The analysis reveals that the CatBoost algorithm consistently yielded the lowest mean squared error across different preprocessing scenarios, including variations in KNN k values and outlier threshold settings. The inclusion of meteorological variables yielded significant improvements in model performance. These results underline the predictive power of environmental features in urban transportation modeling. Conceptually, these findings support a causal framework where meteorological factors act as exogenous drivers of variability in travel time through both mechanical (e.g., road friction, engine load) and behavioral (e.g., driver caution, passenger flow) pathways.

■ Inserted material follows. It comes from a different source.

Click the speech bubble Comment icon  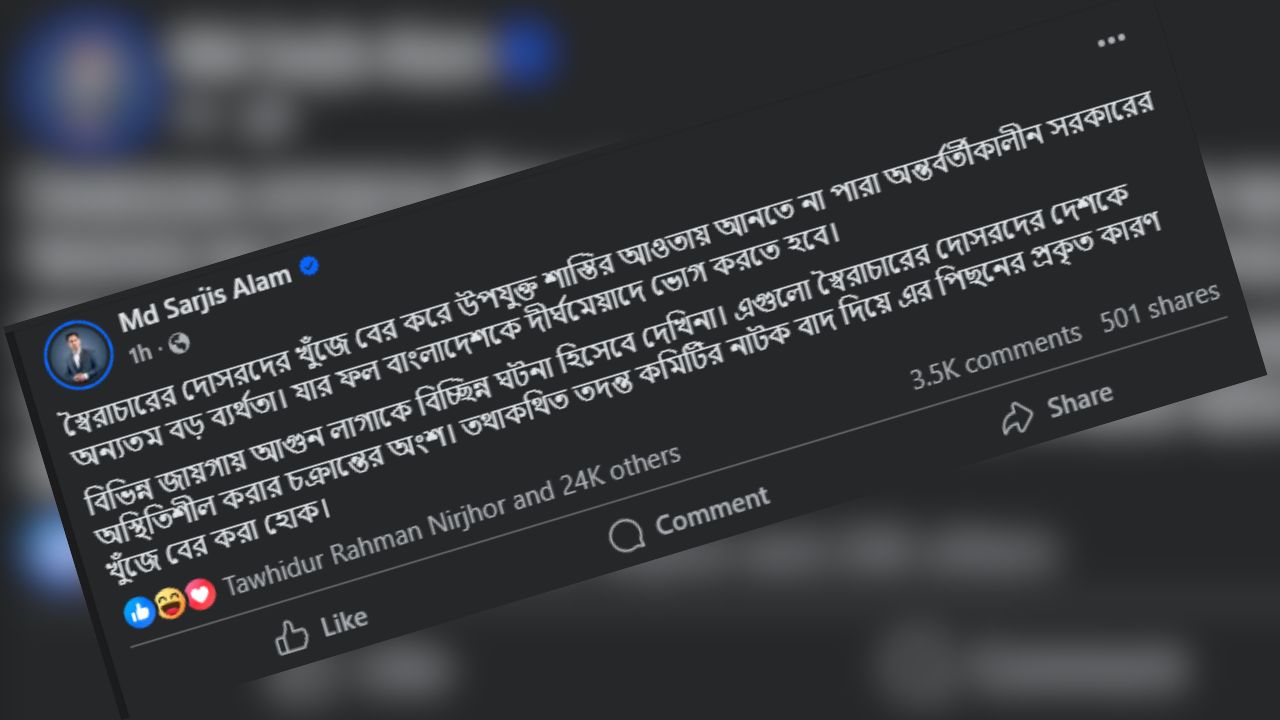pos(627,535)
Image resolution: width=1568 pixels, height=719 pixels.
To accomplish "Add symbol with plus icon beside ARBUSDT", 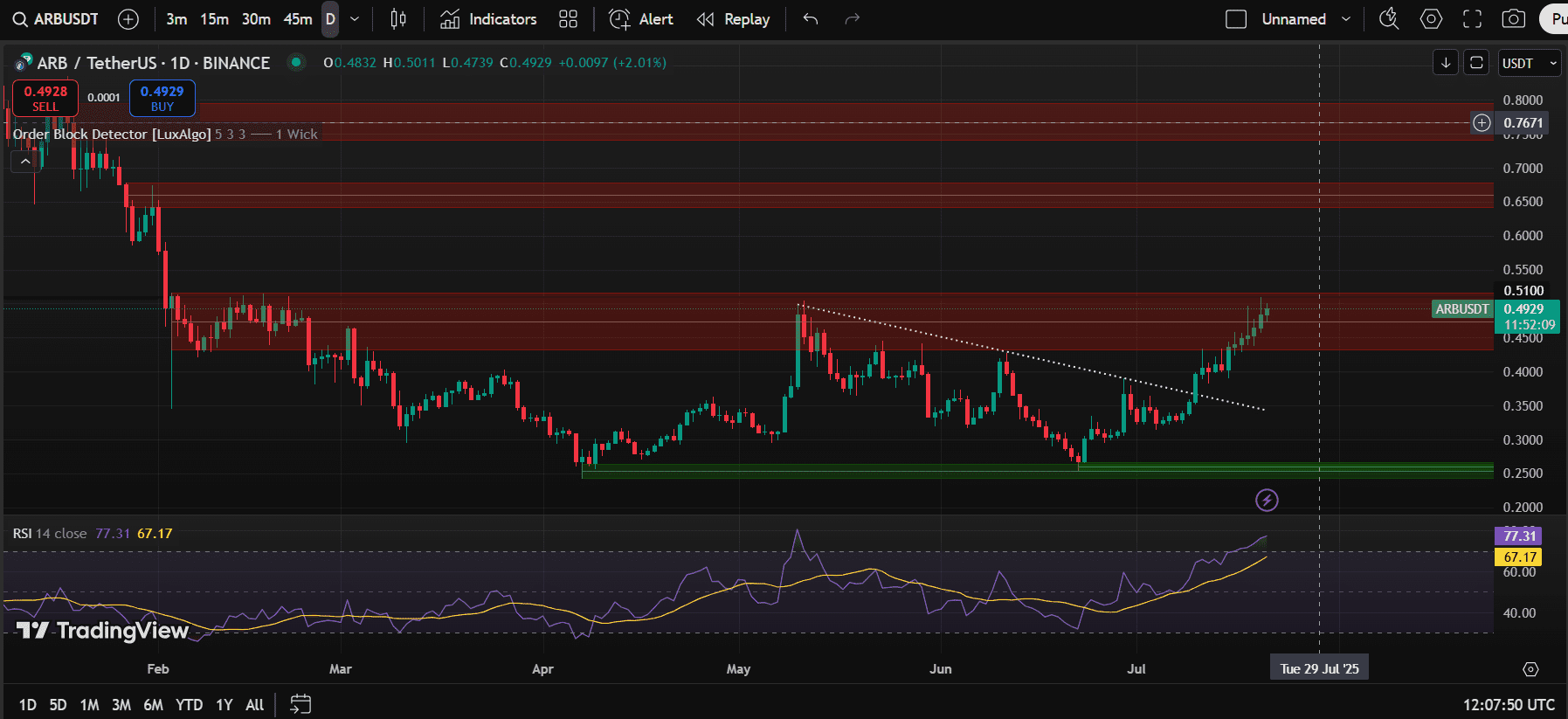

This aligns with transport system resilience theory, which emphasizes the sensitivity of urban mobility performance to environmental disturbances. Thus, the inclusion of weather parameters not only enhances predictive accuracy but also enriches the explanatory depth of the model. Additionally, the robustness of the proposed approach was validated through sensitivity analyses, where CatBoost maintained superior accuracy across varying k-values and outlier thresholds. This suggests that gradient boosting-based models are more resilient to noise and variability in transport-related data.
To further validate these findings, non-parametric statistical analyses were conducted. The Friedman test confirmed that the performance differences among algorithms were statistically significant (χ2 = 148.54, df = 12, p < 0.001), rejecting the null hypothesis of equal treatment effects. Following this, pairwise Wilcoxon signed-rank tests (p = 0.002 for all comparisons) revealed that CatBoost significantly outperformed the other algorithms. These statistical results substantiate the robustness of the proposed approach and strengthen the conclusion that CatBoost offers the most reliable performance for travel time prediction under varying preprocessing and parameter settings.
The hybrid modeling strategy adopted in this study bridges the interpretability of regression-based models with the predictive flexibility of machine learning algorithms, offering a balanced and transparent framework for travel time estimation.
Beyond the empirical improvement in predictive performance, the study also provides a theoretical contribution by clarifying how meteorological variability systematically influences travel time dynamics through physical, operational, and behavioral mechanisms.
The selected R049 route was intentionally used because it connects industrial and residential regions under varying meteorological conditions and traffic densities, offering a representative testbed for the proposed modeling framework.
However, a critical limitation is the relatively small dataset (N = 1410), which corresponds to a single bus route observed over a nine-month period. Although the dataset size was sufficient for cross-validation and sensitivity analyses across multiple algorithms, future research should employ larger, multi-route datasets to enhance robustness and generalizability.
From a practical standpoint, the developed framework can guide transport authorities in designing data-driven scheduling and monitoring systems. By integrating such predictive models into real-time control centers, transit agencies could dynamically adjust route frequencies or provide accurate arrival information to passengers under varying weather conditions. These applications would enhance service reliability and support sustainable urban mobility policies.
Future research should expand the dataset over multiple cities and seasons, incorporate real-time traffic data, and apply more advanced time-series models such as LSTM or Transformer architectures. In addition, feature importance analyses and SHAP-based interpretability tools could be used to uncover the relative influence of each weather parameter. These improvements would contribute to the development of robust, real-time, and adaptive public transport management systems.
In this study, the performance of regression and machine learning algorithms were analyzed. In addition to this study, not only for the k values and threshold values but also the different parameter values of each algorithm, sensitivity analyses were performed. Thus, we aimed to achieve lower error values.

Funding

This research received no external funding.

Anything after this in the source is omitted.